Stored records:
↓↓↓

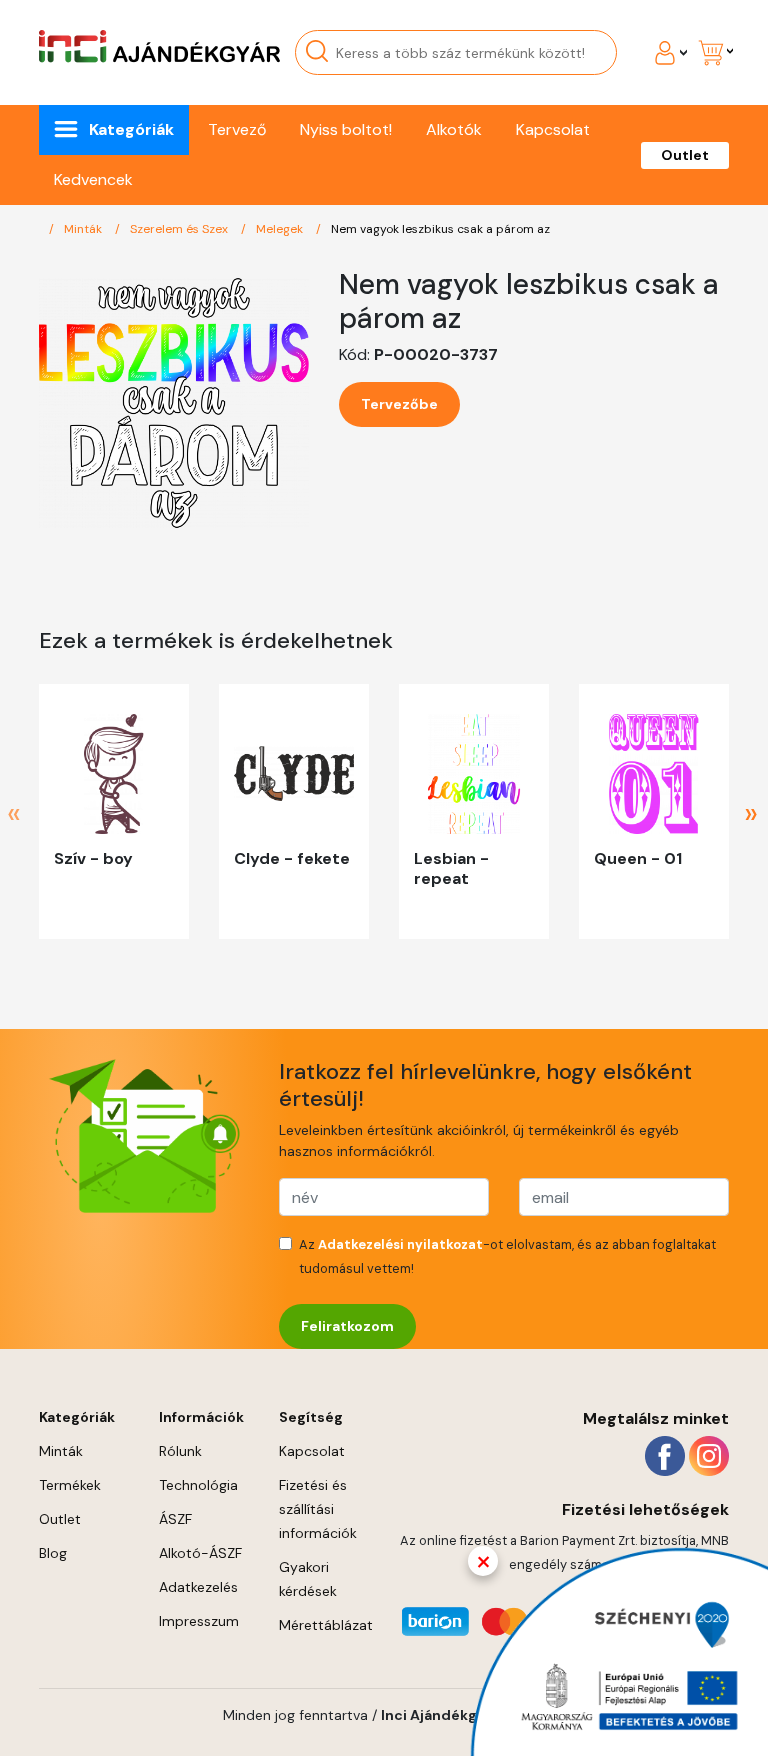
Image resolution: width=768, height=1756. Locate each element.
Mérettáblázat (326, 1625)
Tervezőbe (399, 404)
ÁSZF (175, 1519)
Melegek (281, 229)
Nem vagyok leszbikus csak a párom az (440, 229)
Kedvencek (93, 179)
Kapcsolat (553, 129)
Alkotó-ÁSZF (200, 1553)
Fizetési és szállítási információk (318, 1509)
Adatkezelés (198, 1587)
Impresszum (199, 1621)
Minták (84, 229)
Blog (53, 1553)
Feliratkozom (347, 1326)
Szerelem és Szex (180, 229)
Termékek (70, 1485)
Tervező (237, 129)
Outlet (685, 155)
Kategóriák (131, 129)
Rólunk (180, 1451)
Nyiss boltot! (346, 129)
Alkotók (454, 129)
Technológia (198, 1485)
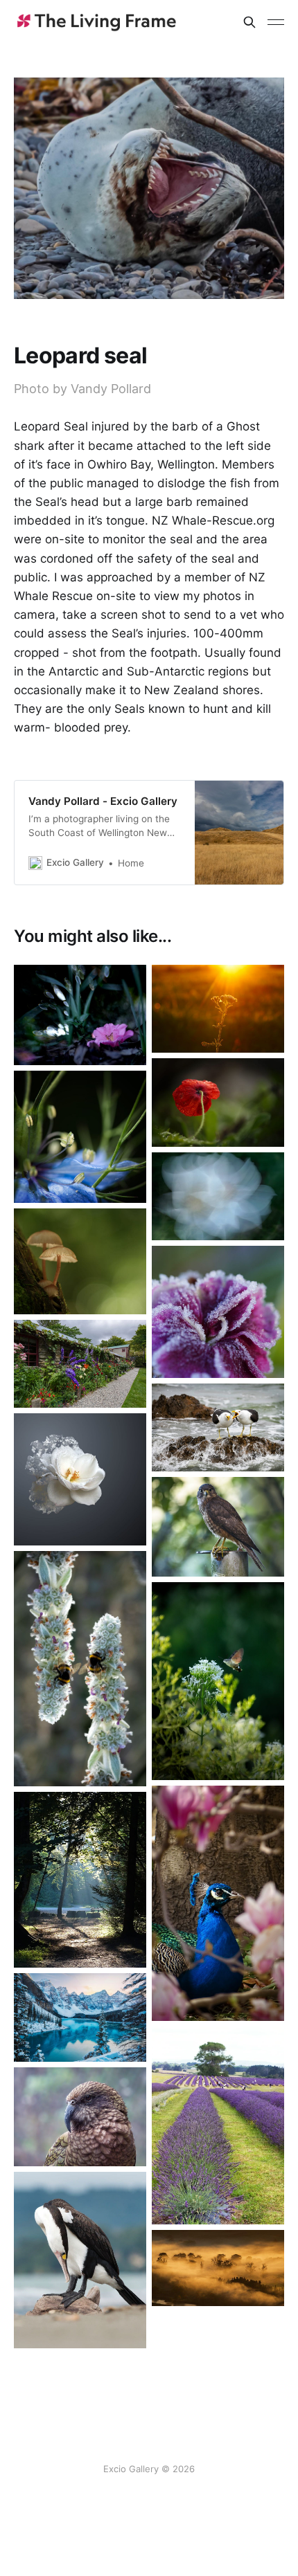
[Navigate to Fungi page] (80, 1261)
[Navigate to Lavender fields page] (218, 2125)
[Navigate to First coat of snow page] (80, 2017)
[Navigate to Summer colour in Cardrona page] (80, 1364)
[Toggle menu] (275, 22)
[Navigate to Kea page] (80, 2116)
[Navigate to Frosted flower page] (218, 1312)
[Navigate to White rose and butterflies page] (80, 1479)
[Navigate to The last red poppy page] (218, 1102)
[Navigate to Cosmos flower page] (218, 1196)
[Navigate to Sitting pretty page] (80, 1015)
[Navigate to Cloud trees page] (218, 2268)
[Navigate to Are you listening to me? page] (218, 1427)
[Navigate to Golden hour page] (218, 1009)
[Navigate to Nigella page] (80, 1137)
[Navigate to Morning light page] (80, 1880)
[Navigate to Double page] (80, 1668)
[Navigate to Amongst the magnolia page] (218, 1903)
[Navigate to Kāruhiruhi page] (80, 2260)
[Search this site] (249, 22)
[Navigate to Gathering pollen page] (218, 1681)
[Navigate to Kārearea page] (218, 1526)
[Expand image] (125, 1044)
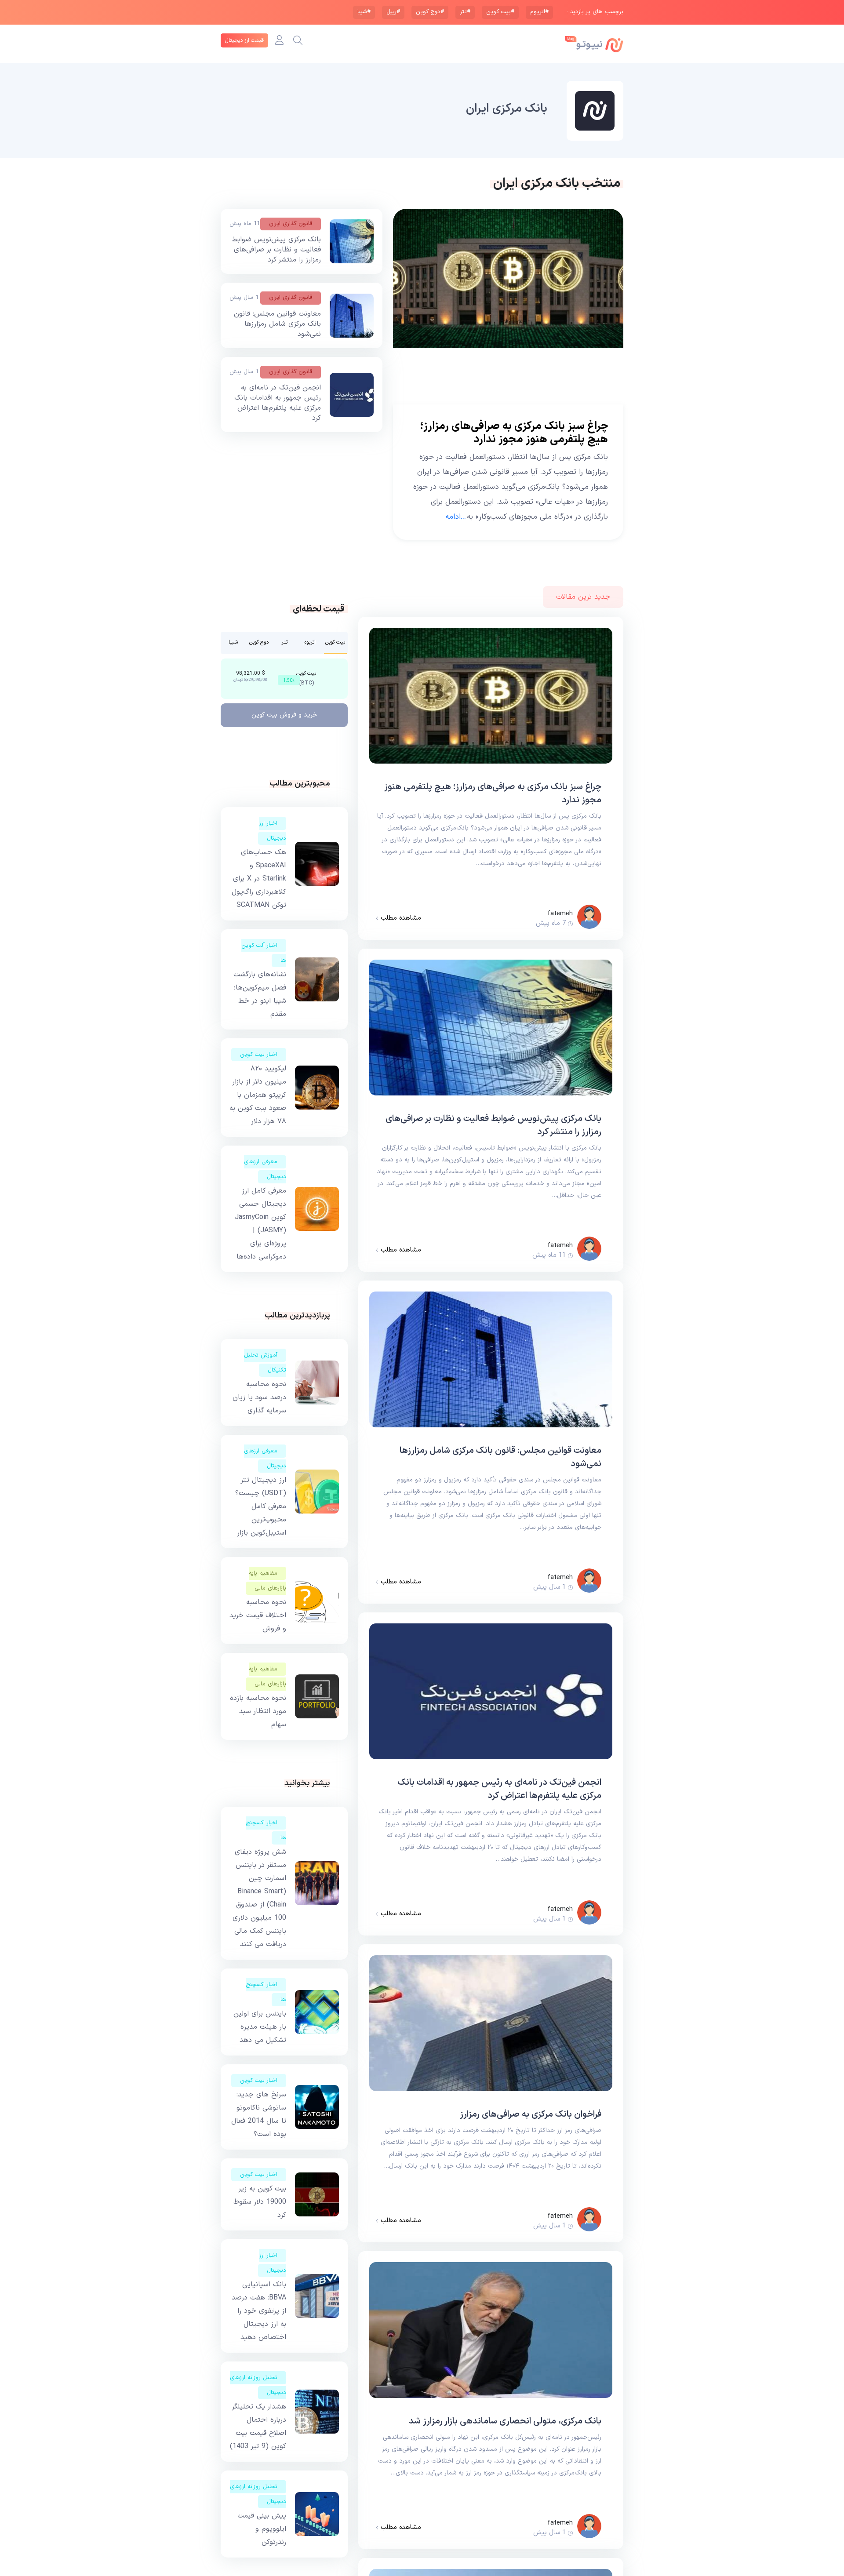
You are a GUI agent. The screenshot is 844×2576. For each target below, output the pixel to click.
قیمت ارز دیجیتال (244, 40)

↑↑↑

● **TASK**
The stretch above running from the line with "Kategóriák (131, 129)" through the line with "[Expand image] (125, 1044)" is all you should copy, exactly, leaving out the pictures.

● **EXERCISE OUTPUT**
Kategóriák (131, 129)
Rólunk (180, 1451)
Nyiss boltot! (346, 129)
Alkotók (454, 129)
Technológia (198, 1485)
[Navigate to Fungi page] (80, 1261)
[Navigate to Lavender fields page] (218, 2125)
[Navigate to First coat of snow page] (80, 2017)
[Navigate to Summer colour in Cardrona page] (80, 1364)
[Toggle menu] (275, 22)
[Navigate to Kea page] (80, 2116)
[Navigate to Frosted flower page] (218, 1312)
[Navigate to White rose and butterflies page] (80, 1479)
[Navigate to The last red poppy page] (218, 1102)
[Navigate to Cosmos flower page] (218, 1196)
[Navigate to Sitting pretty page] (80, 1015)
[Navigate to Cloud trees page] (218, 2268)
[Navigate to Are you listening to me? page] (218, 1427)
[Navigate to Golden hour page] (218, 1009)
[Navigate to Nigella page] (80, 1137)
[Navigate to Morning light page] (80, 1880)
[Navigate to Double page] (80, 1668)
[Navigate to Amongst the magnolia page] (218, 1903)
[Navigate to Kāruhiruhi page] (80, 2260)
[Search this site] (249, 22)
[Navigate to Gathering pollen page] (218, 1681)
[Navigate to Kārearea page] (218, 1526)
[Expand image] (125, 1044)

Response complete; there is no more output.